Provençal buildings with stucco walls and red-tiled roofs—often, as here, observed from a road turning into the picture—formed one of Cézanne’s favorite subjects. Several seem to have appealed to him as portraits-by-proxy of their owners, but the identity of Maria, after whom the primary building in this work is named, remains a mystery. In terms of composition, the Kimbell painting is a reprise of The House of the Hanged Man (Musée d’Orsay, Paris), which Cézanne showed in 1874 at the first Impressionist exhibition and at the Paris World’s Fair of 1889.

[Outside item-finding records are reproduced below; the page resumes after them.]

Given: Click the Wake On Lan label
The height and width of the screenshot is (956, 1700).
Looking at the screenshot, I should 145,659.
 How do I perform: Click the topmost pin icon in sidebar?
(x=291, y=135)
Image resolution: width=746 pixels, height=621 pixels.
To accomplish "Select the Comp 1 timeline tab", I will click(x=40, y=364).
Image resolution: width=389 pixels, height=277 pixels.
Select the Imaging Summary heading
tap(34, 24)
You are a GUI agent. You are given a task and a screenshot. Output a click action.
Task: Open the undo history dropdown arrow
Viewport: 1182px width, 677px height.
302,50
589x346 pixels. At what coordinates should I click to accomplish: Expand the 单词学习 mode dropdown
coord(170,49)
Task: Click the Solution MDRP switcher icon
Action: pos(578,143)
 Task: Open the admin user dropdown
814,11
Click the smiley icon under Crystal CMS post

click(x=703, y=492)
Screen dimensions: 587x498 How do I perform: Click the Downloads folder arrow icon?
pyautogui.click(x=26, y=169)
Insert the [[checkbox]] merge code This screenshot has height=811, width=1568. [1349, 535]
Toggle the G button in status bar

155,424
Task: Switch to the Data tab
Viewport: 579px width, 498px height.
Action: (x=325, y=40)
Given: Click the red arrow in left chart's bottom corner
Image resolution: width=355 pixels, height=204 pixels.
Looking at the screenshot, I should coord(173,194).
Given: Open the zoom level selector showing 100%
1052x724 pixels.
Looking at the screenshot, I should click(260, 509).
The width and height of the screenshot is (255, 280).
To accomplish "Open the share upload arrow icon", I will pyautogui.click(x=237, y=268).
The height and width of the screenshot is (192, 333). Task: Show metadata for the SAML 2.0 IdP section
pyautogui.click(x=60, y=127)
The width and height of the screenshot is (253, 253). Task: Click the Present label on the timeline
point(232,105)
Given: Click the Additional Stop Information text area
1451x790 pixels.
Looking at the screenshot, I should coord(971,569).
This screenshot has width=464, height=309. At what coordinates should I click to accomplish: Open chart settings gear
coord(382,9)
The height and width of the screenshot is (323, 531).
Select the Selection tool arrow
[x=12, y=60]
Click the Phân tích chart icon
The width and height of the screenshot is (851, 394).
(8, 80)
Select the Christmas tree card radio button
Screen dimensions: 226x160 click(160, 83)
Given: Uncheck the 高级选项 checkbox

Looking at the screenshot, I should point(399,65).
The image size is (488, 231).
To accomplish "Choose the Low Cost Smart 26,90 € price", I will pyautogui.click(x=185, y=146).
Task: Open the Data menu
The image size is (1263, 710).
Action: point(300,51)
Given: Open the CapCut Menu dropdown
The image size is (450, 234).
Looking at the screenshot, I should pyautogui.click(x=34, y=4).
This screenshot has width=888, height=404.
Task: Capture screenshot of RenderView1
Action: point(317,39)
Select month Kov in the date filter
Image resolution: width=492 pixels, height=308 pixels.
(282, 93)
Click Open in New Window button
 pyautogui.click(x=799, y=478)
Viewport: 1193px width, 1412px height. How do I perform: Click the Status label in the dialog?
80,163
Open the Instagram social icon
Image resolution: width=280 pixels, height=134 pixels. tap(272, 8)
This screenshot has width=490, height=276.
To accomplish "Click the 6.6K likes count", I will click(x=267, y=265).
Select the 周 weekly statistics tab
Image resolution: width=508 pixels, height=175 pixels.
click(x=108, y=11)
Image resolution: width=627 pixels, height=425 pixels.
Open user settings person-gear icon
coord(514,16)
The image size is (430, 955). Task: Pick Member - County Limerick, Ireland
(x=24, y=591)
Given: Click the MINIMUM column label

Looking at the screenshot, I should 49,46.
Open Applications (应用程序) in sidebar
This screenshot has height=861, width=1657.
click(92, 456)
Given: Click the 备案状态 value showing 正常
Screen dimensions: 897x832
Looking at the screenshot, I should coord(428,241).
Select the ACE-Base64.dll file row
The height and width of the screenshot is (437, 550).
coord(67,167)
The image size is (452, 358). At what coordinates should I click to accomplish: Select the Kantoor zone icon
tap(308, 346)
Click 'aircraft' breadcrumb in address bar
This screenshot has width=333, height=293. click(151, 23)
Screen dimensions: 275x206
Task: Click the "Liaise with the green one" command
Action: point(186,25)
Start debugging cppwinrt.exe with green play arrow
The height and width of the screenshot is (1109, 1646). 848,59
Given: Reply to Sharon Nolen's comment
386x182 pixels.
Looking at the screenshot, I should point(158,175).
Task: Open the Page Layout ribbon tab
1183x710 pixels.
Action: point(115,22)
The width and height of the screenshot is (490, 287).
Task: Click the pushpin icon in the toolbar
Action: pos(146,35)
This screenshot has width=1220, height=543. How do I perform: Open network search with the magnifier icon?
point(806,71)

By the late 1870s, Cézanne had devised his hallmark manner of applying color in short parallel strokes, no differently for objects than for empty space. Here the distinctive way in which the trees are rendered with jagged broken lines, along with the density of the sky, relates stylistically to paintings that he made in 1895 at a quarry near the Château Noir. It was at the Château Noir, an unfinished and abandoned nineteenth-century building complex in the Gothic style, visible in the right background of the Kimbell painting, that Cézanne stored his art supplies beginning in 1887.
Landscapes such as this, in which Cézanne shows corners of rural France with simple domestic buildings, were to be a major source of inspiration for Braque and Picasso, and by extension for Cubism and early twentieth-century art.